Do you mean Ginny Moo?


HARRY POTTTTTTTTEEEEEEERRRRRRRRRRR! GET HERE RIGHT AWAY!


----------



## PettingZoo (Dec 7, 2008)

I dont know what a moogle or a prinnie is so, im going moogle seeing as I dont trust something with a peg leg (or two).


----------



## tyuno123 (Dec 7, 2008)

you don't know what a moogle or prinnie is ?? how is that possible ?


----------



## PettingZoo (Dec 7, 2008)

tyuno123 said:
			
		

> you don't know what a moogle or prinnie is ?? how is that possible ?



Lol iunno xD! On another note im going to quote that and put it in my sig kthx.


----------



## iPikachu (Dec 7, 2008)

suddenly i dont know whether kupo or DOOD is better, lol.


----------



## Amici (Dec 7, 2008)

Dood.
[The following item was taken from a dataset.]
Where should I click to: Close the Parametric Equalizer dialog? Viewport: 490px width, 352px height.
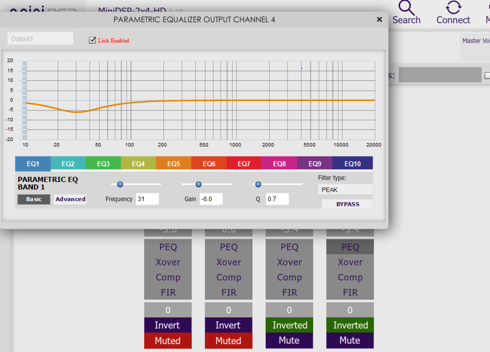(379, 20)
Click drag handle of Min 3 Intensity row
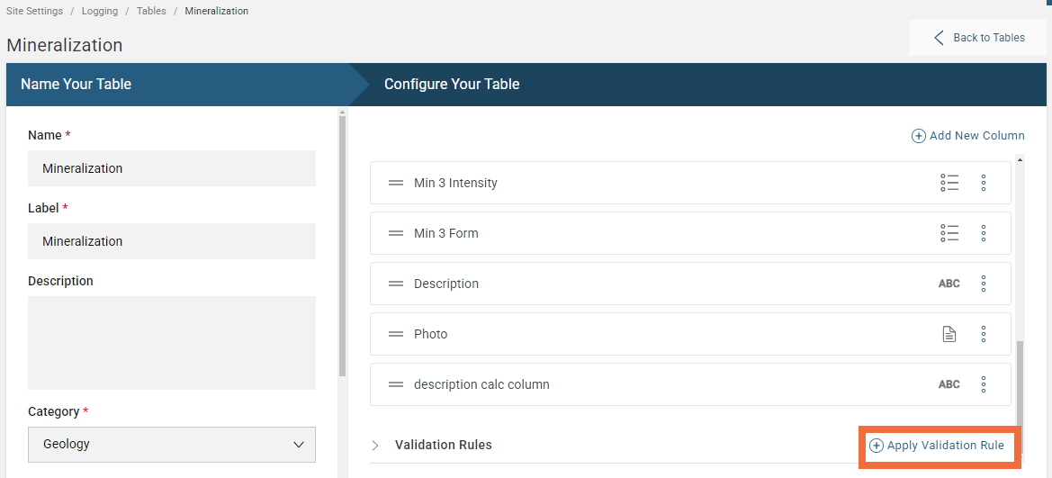 (x=395, y=183)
Prinnies dood.


----------



## tyuno123 (Dec 7, 2008)

if you seen Narin then you should know what moogles are and for prinnies just imagine blue penguins that go DOOD ~~

EDIT: OR you could just look in my sig for a moogle


----------



## Jeff88 (Dec 7, 2008)

I love the older moogles from the likes of FF8 and FF9. The new moogles from the new FFT are just plain ugly IMO.


----------



## tyuno123 (Dec 7, 2008)

QUOTE said:
			
		

> The new moogles from the new FFT are just plain ugly IMO



I second that but whats IMO ?


----------



## Phynx (Dec 7, 2008)

Moogles are pretty lame, I don't know why anyone would vote for them.


----------



## iPikachu (Dec 7, 2008)

coz its narin and they're cute not in some FF, but in some they are cute, and prinnies go DOOD and they can be thrown, rofl


----------



## Raika (Dec 7, 2008)

WTF why are the prinnies catching up!?


----------



## Ferrariman (Dec 7, 2008)

Dood, prinnies are way better.


----------



## Galacta (Dec 7, 2008)

tyuno123 said:
			
		

> QUOTE said:
> 
> 
> 
> ...



In My Opinion.


----------